**AIM OF THE EXERCISE**.
Print the line that has "You are a computer-use agent. Viewport: 590px" in it, then every remaining line of the data, exactly and without anything extra.

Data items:
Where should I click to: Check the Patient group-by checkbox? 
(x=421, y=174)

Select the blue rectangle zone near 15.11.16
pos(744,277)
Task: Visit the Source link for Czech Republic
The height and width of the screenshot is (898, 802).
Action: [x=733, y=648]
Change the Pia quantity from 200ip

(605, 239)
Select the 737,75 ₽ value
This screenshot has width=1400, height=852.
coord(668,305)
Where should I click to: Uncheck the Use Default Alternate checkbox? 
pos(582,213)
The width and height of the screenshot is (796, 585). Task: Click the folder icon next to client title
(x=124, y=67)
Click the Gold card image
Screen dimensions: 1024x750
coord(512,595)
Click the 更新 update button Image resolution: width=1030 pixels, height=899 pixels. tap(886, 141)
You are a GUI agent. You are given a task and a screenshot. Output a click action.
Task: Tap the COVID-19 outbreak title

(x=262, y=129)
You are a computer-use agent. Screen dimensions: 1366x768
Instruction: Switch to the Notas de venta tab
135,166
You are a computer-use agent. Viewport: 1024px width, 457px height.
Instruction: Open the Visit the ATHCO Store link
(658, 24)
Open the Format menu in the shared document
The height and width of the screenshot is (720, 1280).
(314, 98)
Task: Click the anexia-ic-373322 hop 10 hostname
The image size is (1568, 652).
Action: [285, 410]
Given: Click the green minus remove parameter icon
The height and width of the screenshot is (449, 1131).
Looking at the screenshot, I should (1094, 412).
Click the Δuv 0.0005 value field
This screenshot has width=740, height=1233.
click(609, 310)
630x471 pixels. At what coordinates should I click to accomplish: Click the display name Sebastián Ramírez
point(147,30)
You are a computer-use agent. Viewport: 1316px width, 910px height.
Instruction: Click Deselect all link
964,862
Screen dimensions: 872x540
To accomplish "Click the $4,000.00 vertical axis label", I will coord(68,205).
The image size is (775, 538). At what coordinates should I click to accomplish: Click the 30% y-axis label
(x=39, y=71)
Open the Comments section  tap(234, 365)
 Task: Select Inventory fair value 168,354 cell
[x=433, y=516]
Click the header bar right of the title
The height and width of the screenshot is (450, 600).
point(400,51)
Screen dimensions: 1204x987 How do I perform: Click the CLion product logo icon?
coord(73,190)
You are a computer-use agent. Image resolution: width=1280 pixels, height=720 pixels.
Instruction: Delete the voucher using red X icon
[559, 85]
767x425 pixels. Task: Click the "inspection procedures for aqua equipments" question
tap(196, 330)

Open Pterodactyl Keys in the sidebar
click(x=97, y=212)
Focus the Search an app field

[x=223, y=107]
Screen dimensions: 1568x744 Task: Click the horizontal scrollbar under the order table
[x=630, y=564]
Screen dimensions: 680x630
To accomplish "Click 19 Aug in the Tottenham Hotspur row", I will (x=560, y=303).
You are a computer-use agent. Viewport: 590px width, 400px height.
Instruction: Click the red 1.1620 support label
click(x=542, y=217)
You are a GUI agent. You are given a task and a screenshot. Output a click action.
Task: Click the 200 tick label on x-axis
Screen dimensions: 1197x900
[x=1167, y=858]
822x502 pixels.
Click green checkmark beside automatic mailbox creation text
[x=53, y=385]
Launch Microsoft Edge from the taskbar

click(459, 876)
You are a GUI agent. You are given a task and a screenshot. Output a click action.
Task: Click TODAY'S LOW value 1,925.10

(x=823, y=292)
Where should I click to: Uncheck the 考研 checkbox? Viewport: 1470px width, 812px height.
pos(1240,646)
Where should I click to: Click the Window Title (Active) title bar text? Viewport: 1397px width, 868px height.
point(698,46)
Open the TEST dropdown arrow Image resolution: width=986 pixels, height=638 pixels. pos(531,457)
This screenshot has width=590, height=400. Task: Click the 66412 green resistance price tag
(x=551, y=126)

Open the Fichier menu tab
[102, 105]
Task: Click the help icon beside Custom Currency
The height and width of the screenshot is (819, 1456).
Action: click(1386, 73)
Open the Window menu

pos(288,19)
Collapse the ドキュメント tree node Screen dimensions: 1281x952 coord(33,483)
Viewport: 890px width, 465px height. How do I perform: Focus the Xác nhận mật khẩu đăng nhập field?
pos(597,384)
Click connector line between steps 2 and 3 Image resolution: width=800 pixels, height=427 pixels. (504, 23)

**TASK RESPONSE**.
You are a computer-use agent. Viewport: 590px width, 400px height.
Instruction: Click the red 1.1620 support label
click(x=542, y=217)
You are a GUI agent. You are given a task and a screenshot. Output a click action.
Task: Click the 200 tick label on x-axis
Screen dimensions: 1197x900
[x=1167, y=858]
822x502 pixels.
Click green checkmark beside automatic mailbox creation text
[x=53, y=385]
Launch Microsoft Edge from the taskbar

click(459, 876)
You are a GUI agent. You are given a task and a screenshot. Output a click action.
Task: Click TODAY'S LOW value 1,925.10

(x=823, y=292)
Where should I click to: Uncheck the 考研 checkbox? Viewport: 1470px width, 812px height.
pos(1240,646)
Where should I click to: Click the Window Title (Active) title bar text? Viewport: 1397px width, 868px height.
point(698,46)
Open the TEST dropdown arrow Image resolution: width=986 pixels, height=638 pixels. pos(531,457)
This screenshot has width=590, height=400. Task: Click the 66412 green resistance price tag
(x=551, y=126)

Open the Fichier menu tab
[102, 105]
Task: Click the help icon beside Custom Currency
The height and width of the screenshot is (819, 1456).
Action: click(1386, 73)
Open the Window menu

pos(288,19)
Collapse the ドキュメント tree node Screen dimensions: 1281x952 coord(33,483)
Viewport: 890px width, 465px height. How do I perform: Focus the Xác nhận mật khẩu đăng nhập field?
pos(597,384)
Click connector line between steps 2 and 3 Image resolution: width=800 pixels, height=427 pixels. (504, 23)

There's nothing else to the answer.